__EXERCISE REQUIREMENTS__. A faithful, word-for-word transcription of all the data is what is needed.

Saved entries
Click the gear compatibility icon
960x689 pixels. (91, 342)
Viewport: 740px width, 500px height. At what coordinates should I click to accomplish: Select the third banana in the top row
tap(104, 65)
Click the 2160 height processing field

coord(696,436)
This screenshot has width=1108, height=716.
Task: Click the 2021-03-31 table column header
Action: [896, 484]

__ANSWER TO THIS EXERCISE__.
Click the gear compatibility icon
960x689 pixels. (91, 342)
Viewport: 740px width, 500px height. At what coordinates should I click to accomplish: Select the third banana in the top row
tap(104, 65)
Click the 2160 height processing field

coord(696,436)
This screenshot has width=1108, height=716.
Task: Click the 2021-03-31 table column header
Action: [896, 484]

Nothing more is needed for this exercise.